====== 本文
前回は、金融機関から融資を引き出すための「返済の根拠」の示し方を説明しました。今回は、事業用不動産の高値売却の障害となる「仮差押え」の問題について見ていきます。

金融機関が「仮差押え」を申し立てる理由

何らかの事情により土地が仮差押えされると高値売却の大きな障害となります。仮差押えは債権者が債権を回収する手続きの一環として、返済原資になりそうな財産が勝手に処分されないよう保全することを言います。具体的には債権者が裁判所に申し立てを行い、受理されると仮差押えの命令が出され、土地を自由に売却できなくなるのです。

 

仮差押えの申し立てができるのは債権者なので、事業用不動産の場合は主に金融機関や買掛のある取引先、行政などになります。このうち特によく見られるのが金融機関による仮差押えです。

 

金融機関が融資を行う際には、多くの場合、土地に抵当権を設定しています。その上でさらに仮差押えの手続きをとるのは、抵当権だけでは完済されるかどうか不安を感じるためです。
============
====== 元の行
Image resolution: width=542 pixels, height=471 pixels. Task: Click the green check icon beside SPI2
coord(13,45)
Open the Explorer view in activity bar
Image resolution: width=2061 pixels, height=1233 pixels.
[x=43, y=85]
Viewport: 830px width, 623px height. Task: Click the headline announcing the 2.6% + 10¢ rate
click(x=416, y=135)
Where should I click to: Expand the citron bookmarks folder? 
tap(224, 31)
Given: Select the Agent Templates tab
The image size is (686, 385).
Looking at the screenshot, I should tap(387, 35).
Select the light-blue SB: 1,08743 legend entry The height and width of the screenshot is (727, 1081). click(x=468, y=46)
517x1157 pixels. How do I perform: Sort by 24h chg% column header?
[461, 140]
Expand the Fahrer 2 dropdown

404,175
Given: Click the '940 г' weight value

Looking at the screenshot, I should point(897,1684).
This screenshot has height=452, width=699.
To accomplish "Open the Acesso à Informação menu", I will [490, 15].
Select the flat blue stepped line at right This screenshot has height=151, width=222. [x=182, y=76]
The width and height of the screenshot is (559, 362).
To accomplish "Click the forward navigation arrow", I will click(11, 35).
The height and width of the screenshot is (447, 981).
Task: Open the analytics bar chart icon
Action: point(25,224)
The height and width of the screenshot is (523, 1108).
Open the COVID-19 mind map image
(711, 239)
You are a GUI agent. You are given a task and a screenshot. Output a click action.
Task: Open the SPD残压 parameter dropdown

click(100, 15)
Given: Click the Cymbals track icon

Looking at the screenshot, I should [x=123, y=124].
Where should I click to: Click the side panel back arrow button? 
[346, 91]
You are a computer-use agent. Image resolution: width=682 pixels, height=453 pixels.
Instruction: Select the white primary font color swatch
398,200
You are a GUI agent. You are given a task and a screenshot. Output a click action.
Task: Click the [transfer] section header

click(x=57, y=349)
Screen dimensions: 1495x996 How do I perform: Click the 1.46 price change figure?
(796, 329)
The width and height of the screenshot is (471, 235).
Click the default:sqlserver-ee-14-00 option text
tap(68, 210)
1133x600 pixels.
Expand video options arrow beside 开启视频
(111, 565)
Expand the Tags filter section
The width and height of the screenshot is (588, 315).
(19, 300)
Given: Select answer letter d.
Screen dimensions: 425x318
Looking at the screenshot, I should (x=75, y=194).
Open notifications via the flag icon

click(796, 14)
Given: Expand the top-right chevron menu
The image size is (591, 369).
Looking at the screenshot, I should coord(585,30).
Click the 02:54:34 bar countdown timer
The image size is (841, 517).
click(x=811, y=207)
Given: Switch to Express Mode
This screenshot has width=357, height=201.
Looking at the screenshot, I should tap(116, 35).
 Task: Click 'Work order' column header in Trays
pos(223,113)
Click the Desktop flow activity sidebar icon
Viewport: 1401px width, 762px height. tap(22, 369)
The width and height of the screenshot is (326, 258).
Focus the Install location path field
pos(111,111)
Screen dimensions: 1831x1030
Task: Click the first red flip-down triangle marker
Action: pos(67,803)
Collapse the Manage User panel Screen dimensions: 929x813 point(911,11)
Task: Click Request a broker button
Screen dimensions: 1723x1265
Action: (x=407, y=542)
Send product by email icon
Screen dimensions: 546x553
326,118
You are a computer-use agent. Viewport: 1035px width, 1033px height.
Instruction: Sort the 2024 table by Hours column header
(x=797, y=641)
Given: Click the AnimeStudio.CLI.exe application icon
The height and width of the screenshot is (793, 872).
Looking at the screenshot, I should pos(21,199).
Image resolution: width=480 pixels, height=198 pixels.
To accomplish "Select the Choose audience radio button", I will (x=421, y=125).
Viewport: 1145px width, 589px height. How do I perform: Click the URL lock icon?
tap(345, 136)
============
## 作業一覧
[A] 行の先頭から「Select the light-blue」を含む行までを、「Task」を「Instruction」に置き換えて書き直してください。終わりの行も含め、ほかはそのままにして、それらの行だけを示してください。
[B] 仮差押えについての本文を、最後の文の後から書き進めてください。
本文と行は、互いに関係のない別々の資料です。

## 各作業の解答
[A]
Image resolution: width=542 pixels, height=471 pixels. Instruction: Click the green check icon beside SPI2
coord(13,45)
Open the Explorer view in activity bar
Image resolution: width=2061 pixels, height=1233 pixels.
[x=43, y=85]
Viewport: 830px width, 623px height. Instruction: Click the headline announcing the 2.6% + 10¢ rate
click(x=416, y=135)
Where should I click to: Expand the citron bookmarks folder? 
tap(224, 31)
Given: Select the Agent Templates tab
The image size is (686, 385).
Looking at the screenshot, I should tap(387, 35).
Select the light-blue SB: 1,08743 legend entry The height and width of the screenshot is (727, 1081). click(x=468, y=46)

[B]
たとえば、1億円の価値がある土地を担保に経営者がA銀行から8000万円の融資を受けたとします。その後、事業資金に行き詰まったため、さらに同じ土地を担保にB銀行から4000万円の融資を受けました。

 

この場合、一番抵当権のA銀行は融資先の事業が破綻しても担保物件を競売にかけることで債権を回収できるので、安心して事業の成り行きを見守ることができます。

 

ところが二番抵当権のB銀行は融資先の事業が破綻した場合、担保物件の売却金額からA銀行が8000万円を回収した残額を回収できるだけです。売却金額が1億円なら2000万円しか返済されないため、常に不安感を持って事業を見守ることになります。

 

そのため、事業が傾き始めるとすぐに仮差押えの手続きをとろうとするのです。

 

【図表】抵当権と弁済

情報漏洩が仮差押えを誘発するケースも

金融機関以外から信用貸しでお金を借りている場合や保証協会を利用しているケースでは、同様の不安が生じやすいため、返済が滞ると容易に仮差押えにつながります。

 

また、二番抵当権の金融機関や信用借りをしている先への情報漏洩が仮差押えを誘発するケースも見られます。これを防ぐためには金融機関に不要な不安を感じさせないよう情報を徹底管理するか、事前に売却計画を説明して完済を保証しておくことが大切です。

 

仮差押えの命令が出ると不動産登記簿にその旨が記載され、実質的に不動産の売却が不可能になります。また、他の債権者が次々に商品在庫や事業用設備などの仮差押えに入ることもあるため、事業を継続する上で大きな障害が発生します。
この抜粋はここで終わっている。